I couldn't help the smile that takes over my face even if I wanted to.
He visibly relaxes at that. When he opens the car door and guides me inside with a hand on my lower back, his smile is back to its normal shine.
The entire car ride home, I can’t stop thinking about what just happened. What it felt like. I’ve been close to Jax before—since God knows he’s an affectionate person, especially with me—but something about today felt different. The way he looked at me, the way it felt to be pressed against him… it almost felt like he was looking at me like more than just Hailey, Remy’s little sister.
But... that doesn't make sense. Jax and I have been friends for so long, if something was going to happen it would've happened already. But it never did. I know he knows that I had a crush on him when we were younger. I was so obvious, even strangers could tell that I had a thing for my big sister's best friend. And even though I was too young for him then and knew he wouldn't reciprocate my feelings, he also never acknowledged them or returned them once I was old enough. It just became a childhood crush that we never dealt with.
I drop my head back against the seat with a groan, feeling the beginning of a headache coming on. Deep down, I know Jax doesn't like me like that, since he's had plenty of time to develop feelings and opportunities to broach the subject. It wouldn't even be a big risk for him, since I've already had feelings for him. It's not a stretch to think I would again.

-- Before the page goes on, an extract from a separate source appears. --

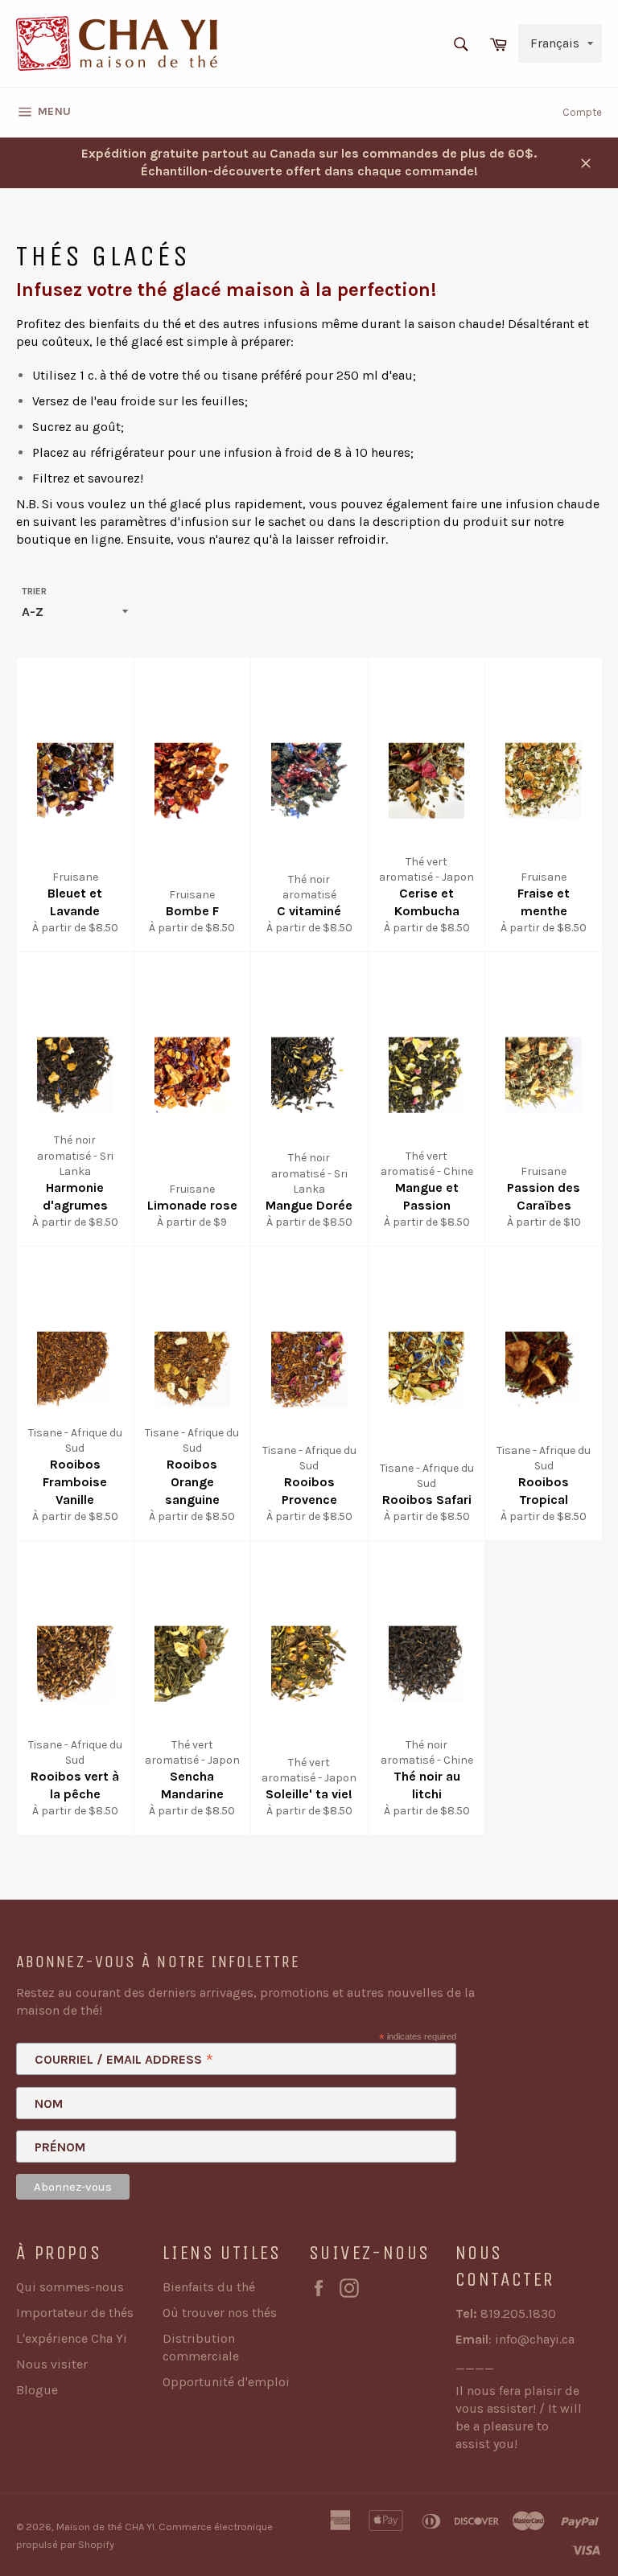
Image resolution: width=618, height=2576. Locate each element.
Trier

I sigh and press my forehead against the cool glass of the car window. I make a vow in this moment to not make a bigger deal out of today than it really was, to shove away any remnants of my schoolgirl crush to keep it from rearing its ugly head. It was simply a tense moment brought on by accidental proximity, nothing else. The last thing I need is to complicate my relationship with one of the most important people in my life, who also happens to be a big crutch for me right now.
By the time I climb the steps to Remy's apartment, I've forced myself to forget about anything that may or may not have happened between Jax and I.